In a previous post, I shared how my plan at RC was inspired by the courses I did with David Beazley. I wasn’t sure then if I was paraphrasing him accurately, but yesterday he wrote in his newsletter:
Meanwhile, I've managed to dig myself into a pretty deep rabbit hole as a result of the month-long courses I offered back in January. The extra time allowed me to make an attempt at writing the compiler project in Haskell, which to be honest, kind of blew my mind and exposed a totally different way of doing things in Python. I'll have more to say about that once I finish putting the pieces of my brain back together.
Learning a new language usually starts off a little painful but you feel a bit better once you start to string words together - this applies to both natural and programming languages. Haskell is not only in the functional paradigm but also has an expressive type system. It takes a bit getting used to, so far so good.
Chapter 4 of SICP involves writing a Scheme interpreter in Scheme, the so-called
metacircular evaluator. This exercise also introduces the notion that you can make the language do what you want, for example make Scheme use lazy evaluation instead of eager (SICP uses the terms ‘applicative’ vs ’normal’ order, discussion
here). I was intrigued. What else do you need to couple with lazy evaluation to make the language ‘work’?
Lazy evaluation makes it hard to reason about when things will be evaluated; hence including side effects in a lazy language would be extremely unintuitive. Historically, this is the reason Haskell is pure: initially, the designers of Haskell wanted to make a lazy functional language, and quickly realized it would be impossible unless it also disallowed side effects.
I assumed Haskell was intended to be pure from the start. TIL it’s a corollary of wanting the language be lazy.
An exercise in SICP involves representing map and filter operations as special cases of reduce. In fact SICP uses the term ‘accumulate’ for reduce, while Haskell uses ‘fold’ - we’ll use the latter term from here onwards. What I discovered in Haskell that I didn’t cover in SICP is the practical implications of left fold (`foldl`) vs right fold (`foldr`).

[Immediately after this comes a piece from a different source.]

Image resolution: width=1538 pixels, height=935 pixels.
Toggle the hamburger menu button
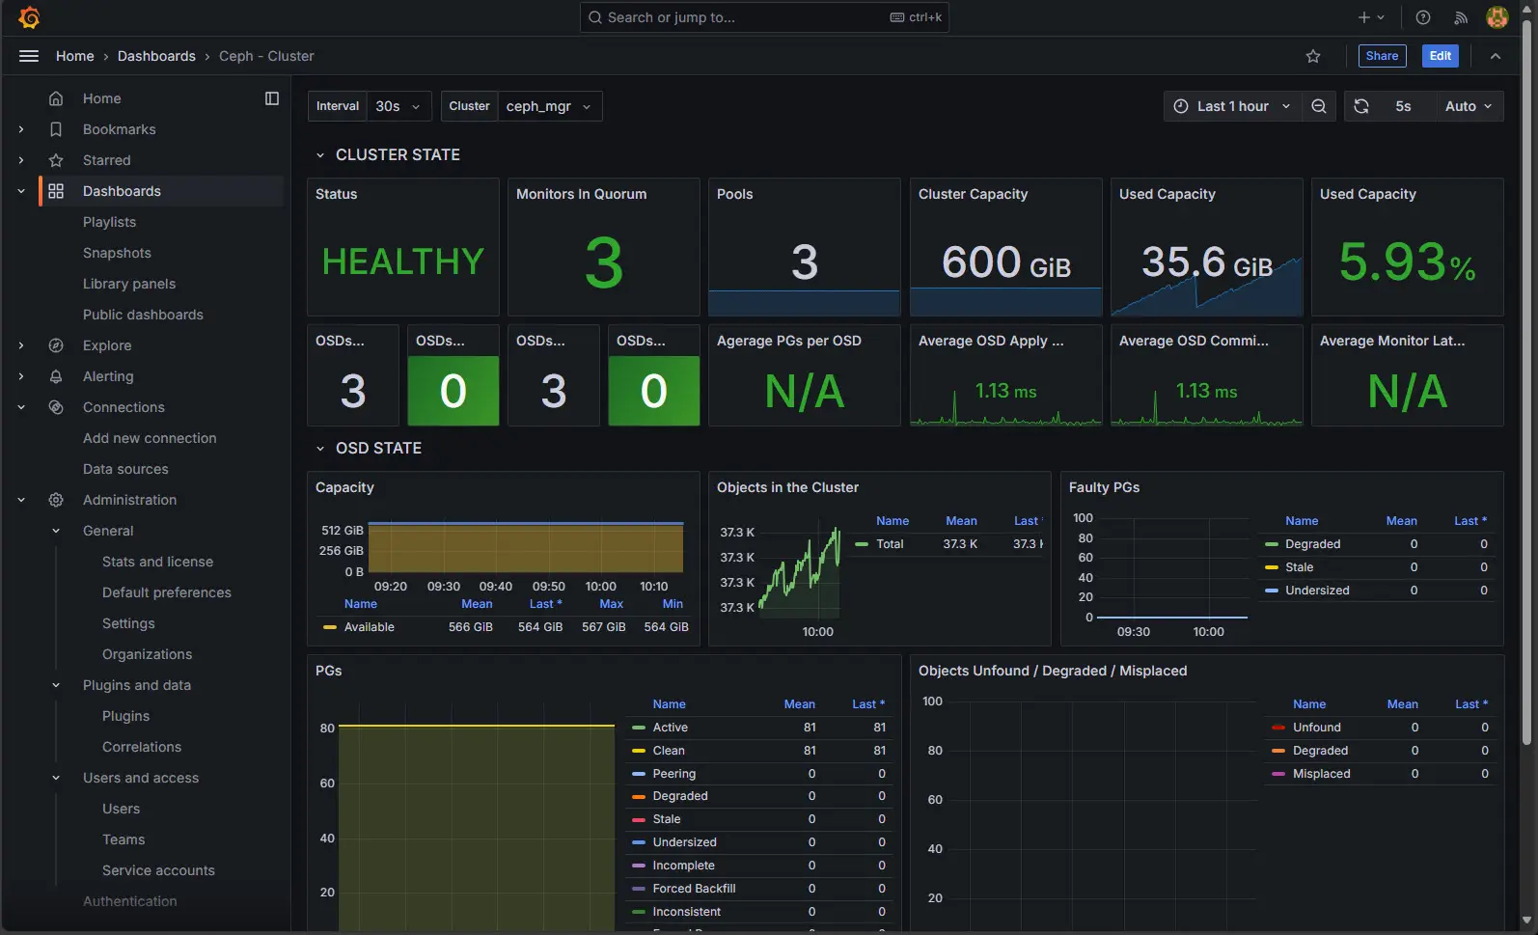[x=29, y=56]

First, a more illustrative explanation. Fold lets you apply an operation successively over a list, here we sum up values in a list using left fold.
foldl (+) 0 [1, 2, 3]
= foldl (+) (0 + 1) [2,3]
= foldl (+) ((0 + 1) + 2) [3]
= foldl (+) (((0 + 1) + 2) + 3) []
= (((0 + 1) + 2) + 3)
= ((1 + 2) + 3)
= (3 + 3)
= 6
This is in contrast with right folds.
foldr (+) 0 [1, 2, 3]
= foldr (+) (3 + 0) [1, 2]
= foldr (+) (2 + (3 + 0)) [1]
= foldr (+) (1 + (2 + (3 + 0))) []
= (1 + (2 + (3 + 0)))
= (1 + (2 + 3))
= (1 + 5)
= 6
In an eager language, left folds are memory-efficient because we can use constant space to do each successive evaluation i.e. `0+1`, `1+2`, `3+3` etc; this is usually referred to as the tail call optimization. In right folds, we need to build up each successive operation in a stack frame.
In a lazy language, however, expressions are only evaluated as needed. This means that for left folds, we end up with unevaluated expressions (called ’thunks’) as large as the size of the list. This is in contrast with right folds, where the expansion can happen once and then evaluation be ’suspended’.
A key difference is right folds can work on infinite lists, whereas as left ones don’t. Mind blown.
The best explanation I found is a
comment in a Github PR. This Stack Overflow
post has a performance comparison between the two (spoiler: right fold is faster). This Haskell
wiki expands a bit more on the eager version of folds.
Next question - what explains the coupling between the functional paradigm and an expressive type system?